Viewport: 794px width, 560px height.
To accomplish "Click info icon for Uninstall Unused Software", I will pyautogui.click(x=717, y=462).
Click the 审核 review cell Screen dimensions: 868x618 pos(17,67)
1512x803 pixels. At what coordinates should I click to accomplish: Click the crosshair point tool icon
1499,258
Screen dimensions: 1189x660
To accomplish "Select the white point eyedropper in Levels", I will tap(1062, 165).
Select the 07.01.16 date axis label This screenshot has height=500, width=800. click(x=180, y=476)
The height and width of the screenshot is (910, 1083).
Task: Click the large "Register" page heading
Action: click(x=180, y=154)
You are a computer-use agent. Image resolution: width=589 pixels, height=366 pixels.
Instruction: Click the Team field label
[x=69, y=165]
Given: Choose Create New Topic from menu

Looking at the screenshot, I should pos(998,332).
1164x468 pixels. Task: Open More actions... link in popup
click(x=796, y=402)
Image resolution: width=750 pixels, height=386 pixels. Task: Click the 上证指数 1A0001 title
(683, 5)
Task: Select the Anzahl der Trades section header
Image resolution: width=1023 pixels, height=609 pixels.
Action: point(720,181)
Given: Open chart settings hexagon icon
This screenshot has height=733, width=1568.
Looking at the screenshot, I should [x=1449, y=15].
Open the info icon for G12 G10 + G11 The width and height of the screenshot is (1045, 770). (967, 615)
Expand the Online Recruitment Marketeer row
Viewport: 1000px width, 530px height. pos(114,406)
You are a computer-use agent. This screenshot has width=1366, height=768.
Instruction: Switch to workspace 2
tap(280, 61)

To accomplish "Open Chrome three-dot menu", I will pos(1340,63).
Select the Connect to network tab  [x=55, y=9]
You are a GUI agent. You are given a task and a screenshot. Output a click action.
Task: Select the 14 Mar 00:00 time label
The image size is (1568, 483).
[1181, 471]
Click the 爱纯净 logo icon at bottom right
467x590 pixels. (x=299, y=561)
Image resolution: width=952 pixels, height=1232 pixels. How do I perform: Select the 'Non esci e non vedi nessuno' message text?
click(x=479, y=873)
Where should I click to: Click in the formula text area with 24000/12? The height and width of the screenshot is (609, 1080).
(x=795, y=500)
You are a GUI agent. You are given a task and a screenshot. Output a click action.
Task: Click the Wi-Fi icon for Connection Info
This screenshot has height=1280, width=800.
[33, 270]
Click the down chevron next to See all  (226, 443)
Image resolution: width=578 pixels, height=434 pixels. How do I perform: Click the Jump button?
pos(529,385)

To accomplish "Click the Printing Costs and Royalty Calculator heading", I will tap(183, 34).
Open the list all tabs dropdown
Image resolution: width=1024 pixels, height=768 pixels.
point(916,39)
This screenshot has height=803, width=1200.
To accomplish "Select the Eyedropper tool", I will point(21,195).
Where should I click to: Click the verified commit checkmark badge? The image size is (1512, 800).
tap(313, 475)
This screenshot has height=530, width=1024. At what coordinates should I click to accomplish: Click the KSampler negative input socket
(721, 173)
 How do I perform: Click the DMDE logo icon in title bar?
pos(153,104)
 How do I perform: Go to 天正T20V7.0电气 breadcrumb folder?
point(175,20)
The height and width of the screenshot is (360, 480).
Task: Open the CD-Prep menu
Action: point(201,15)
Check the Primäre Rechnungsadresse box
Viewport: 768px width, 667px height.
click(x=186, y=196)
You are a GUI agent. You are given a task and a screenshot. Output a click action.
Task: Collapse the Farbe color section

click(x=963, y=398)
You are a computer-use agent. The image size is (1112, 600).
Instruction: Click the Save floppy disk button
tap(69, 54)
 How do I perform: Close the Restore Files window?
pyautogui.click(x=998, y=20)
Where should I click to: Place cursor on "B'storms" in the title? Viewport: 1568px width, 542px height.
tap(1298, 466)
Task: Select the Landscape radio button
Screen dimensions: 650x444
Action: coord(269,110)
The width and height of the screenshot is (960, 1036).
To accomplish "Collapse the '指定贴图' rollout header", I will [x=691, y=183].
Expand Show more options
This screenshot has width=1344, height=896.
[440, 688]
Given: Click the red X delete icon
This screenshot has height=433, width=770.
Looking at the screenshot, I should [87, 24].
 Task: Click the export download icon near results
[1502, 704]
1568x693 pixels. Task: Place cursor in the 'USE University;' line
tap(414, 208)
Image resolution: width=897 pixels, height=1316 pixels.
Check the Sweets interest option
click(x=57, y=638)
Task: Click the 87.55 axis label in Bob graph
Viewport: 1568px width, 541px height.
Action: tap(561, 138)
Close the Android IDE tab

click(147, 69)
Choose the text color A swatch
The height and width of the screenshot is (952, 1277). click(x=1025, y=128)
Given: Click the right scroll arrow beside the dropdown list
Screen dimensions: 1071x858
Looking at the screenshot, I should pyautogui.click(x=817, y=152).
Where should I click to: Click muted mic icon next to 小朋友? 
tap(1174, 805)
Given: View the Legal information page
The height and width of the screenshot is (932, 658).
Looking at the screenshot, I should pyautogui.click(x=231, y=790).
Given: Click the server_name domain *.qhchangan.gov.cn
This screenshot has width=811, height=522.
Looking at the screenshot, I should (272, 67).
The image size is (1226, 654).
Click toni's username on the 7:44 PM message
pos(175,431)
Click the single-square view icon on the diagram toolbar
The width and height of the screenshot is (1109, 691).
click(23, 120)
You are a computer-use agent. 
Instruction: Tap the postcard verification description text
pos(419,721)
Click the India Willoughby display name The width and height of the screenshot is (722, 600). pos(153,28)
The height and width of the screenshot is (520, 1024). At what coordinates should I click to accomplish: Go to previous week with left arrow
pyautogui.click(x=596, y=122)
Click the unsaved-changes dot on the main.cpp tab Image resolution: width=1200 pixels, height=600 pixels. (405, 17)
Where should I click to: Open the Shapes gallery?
---------------
▶ **ABOUT THIS EXERCISE**
The answer must be every line from the records above that contains the word "agent", copied in full.

▶ **RESPONSE BOX**
You are a computer-use agent. Image resolution: width=589 pixels, height=366 pixels.
You are a computer-use agent. This screenshot has width=1366, height=768.
You are a GUI agent. You are given a task and a screenshot. Output a click action.
You are a GUI agent. You are given a task and a screenshot. Output a click action.
You are a GUI agent. You are given a task and a screenshot. Output a click action.
You are a computer-use agent. The image size is (1112, 600).
You are a computer-use agent. 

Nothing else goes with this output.